Pretty wicked stuff, I thought at the time and still do. Strange to report, Danny Ortega, Washington's bad guy in the 80s but more adaptable than the White House realised, is back as president of Nicaragua again, re-elected in 2007 and a friend of Venezuela's Hugo Chávez.

Barack Obama was on Thursday reported to have signed a secret order which allows the CIA to get further stuck into the Syrian quagmire, which probably means intelligence data, CIA operatives on the ground helping the Free Syrian Army and obstructing the al-Qaida types who – the Guardian's Ghaith Abdud-Ahad reported this week – have moved into Syria from Iraq to improve the rebellion's military competence and alarm the locals. It will also mean proxy weapons sales.

All that is bad for the Syrian people, more of whose lives are thereby put at risk. Where I part company with the left comrades, as, alas, I so often do is in wanting to blame western aggression and intervention for this state of affairs. Syria has always been too powerful and too important for the west to muck about with: when in doubt, blame Gaddafi was the old rule.

It was initially assumed that the Assad regime's fearful grip – buttressed by substantial domestic support, it should be added – would inoculate Syria from the Arab spring. When that complacency was proved wrong the prime responsibility for what has since happened – 20,000 deaths included – should surely lie with the regime which chose (predictably) to repress, not to adapt.

By the same token, it is Russia and Iran which have been (until very recently, perhaps still) arming a regime which has been on their books, not Washington's for a very long time, since Moscow switched sides on Israel in the 50s. Ditto the blocking tactics at the UN. These are forms of intervention which predate the green light now being given to the CIA.

It can be presented as non-intervention, just as Anglo-French non-intervention in the Spanish civil war (1936-39) was presented. But it isn't, any more than it isn't a neutral outcome when – for whatever reason – the UN fails to act effectively to prevent bloodshed in Rwanda, the Congo (DRC) or indeed in Kosovo. Inaction can have as much of a consequence as action, though it seems to allow folk to sleep better unless they're on the receiving end.

In Iraq the "insurgency" was supported by all sorts of progressive folk because it could be justified as a legitimate response to the US-led invasion, though it also often looked like a deliberate campaign to foment sectarian civil war by a displaced Sunni minority which had just lost power and privilege over the Shia majority. That majority was not what Washington wanted, but always the likely outcome of a free vote.
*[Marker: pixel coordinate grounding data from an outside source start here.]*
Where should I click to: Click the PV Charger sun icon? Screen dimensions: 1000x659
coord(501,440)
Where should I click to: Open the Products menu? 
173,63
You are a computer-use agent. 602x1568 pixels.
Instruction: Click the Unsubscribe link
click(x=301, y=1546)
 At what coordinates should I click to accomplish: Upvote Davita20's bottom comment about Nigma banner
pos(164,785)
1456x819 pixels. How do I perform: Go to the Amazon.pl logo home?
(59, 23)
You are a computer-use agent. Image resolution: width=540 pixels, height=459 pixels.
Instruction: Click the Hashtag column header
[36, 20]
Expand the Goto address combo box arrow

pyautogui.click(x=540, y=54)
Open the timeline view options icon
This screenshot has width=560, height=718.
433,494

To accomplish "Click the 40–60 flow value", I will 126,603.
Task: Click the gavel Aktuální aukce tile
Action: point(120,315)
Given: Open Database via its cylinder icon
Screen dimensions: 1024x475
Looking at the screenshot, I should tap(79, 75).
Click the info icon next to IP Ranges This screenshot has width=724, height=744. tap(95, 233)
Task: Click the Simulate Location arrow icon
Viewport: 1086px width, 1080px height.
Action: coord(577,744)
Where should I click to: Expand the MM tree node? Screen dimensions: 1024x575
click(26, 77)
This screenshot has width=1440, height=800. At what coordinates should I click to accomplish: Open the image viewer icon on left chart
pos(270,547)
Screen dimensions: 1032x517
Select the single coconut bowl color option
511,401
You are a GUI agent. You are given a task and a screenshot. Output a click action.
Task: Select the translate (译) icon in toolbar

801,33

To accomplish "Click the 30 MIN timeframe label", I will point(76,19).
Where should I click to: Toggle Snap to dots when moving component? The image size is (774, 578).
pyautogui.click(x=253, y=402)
In Syria where it is the Sunnis' turn to be the disadvantaged majority that argument seems in danger of being reversed. So when the insurgents blew up three senior regime ministers on 18 July there were jeers that the west did not denounce it as terrorism, even comparisons with the suicide bomb murder of seven Israeli tourists in Bulgaria on the same day which Washington did call terrorism.

I follow the argument, but don't think much of it. If you can't distinguish between tourists abroad and three blood-stained officials implicated in sustained atrocities, you're not trying very hard. What this conflict needs is less Olympic-style partisanship and more respect and rationality behind a new UN mediator – any volunteers? – as well as compassion for those at risk on both sides in Syria.

If that means the Assad crowd don't end up at the international criminal court at The Hague that might be a price worth paying, one we can worry about later. As the regime squares up to prevent ancient Aleppo becoming a rebel enclave on the Turkish border, something that really would raise the stakes, there's no time to lose.

August is a dangerous month, even in an Olympic year. Especially in an Olympic year when surrogate nationalism is rampant.